WHAT TO DO
Leave out every picture, and output exactly the lines from the line containing "You are a computer-use" through the last line of the data.

:: SOURCE RECORDS ::

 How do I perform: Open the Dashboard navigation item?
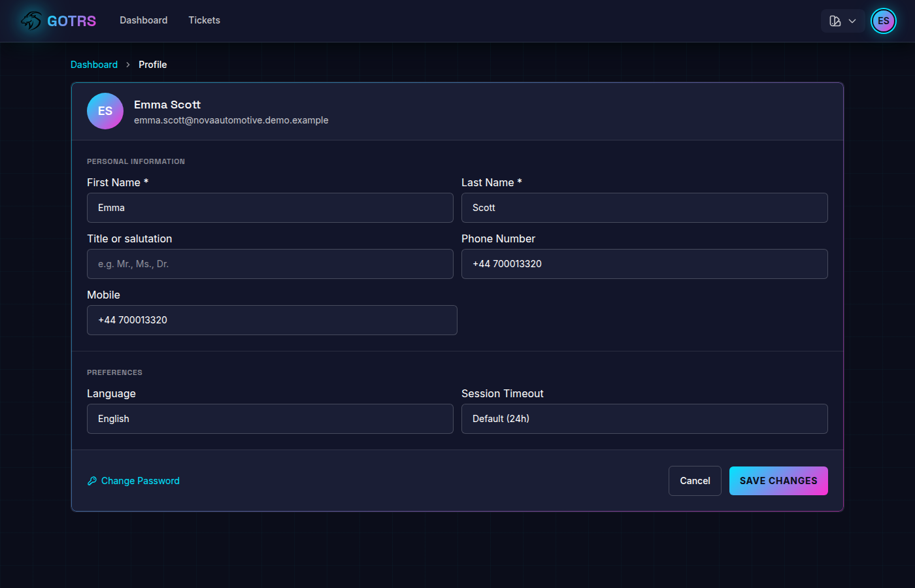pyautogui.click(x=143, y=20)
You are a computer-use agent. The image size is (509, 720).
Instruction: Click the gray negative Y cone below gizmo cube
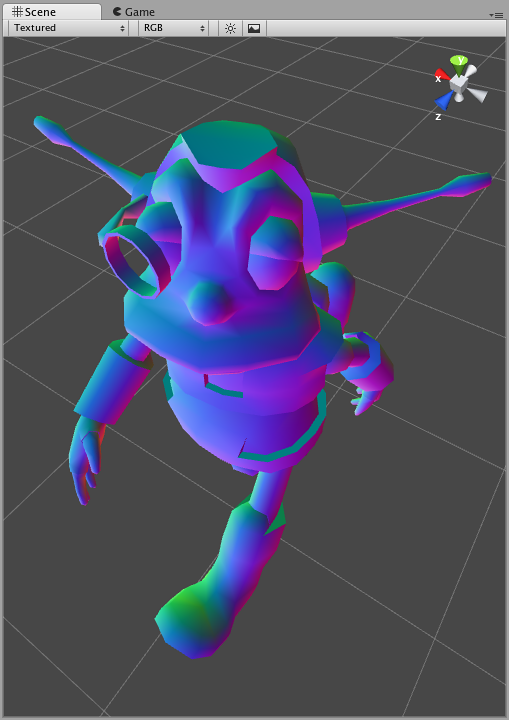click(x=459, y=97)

:::

EXPECTED ANSWER
You are a computer-use agent. The image size is (509, 720).
Instruction: Click the gray negative Y cone below gizmo cube
click(x=459, y=97)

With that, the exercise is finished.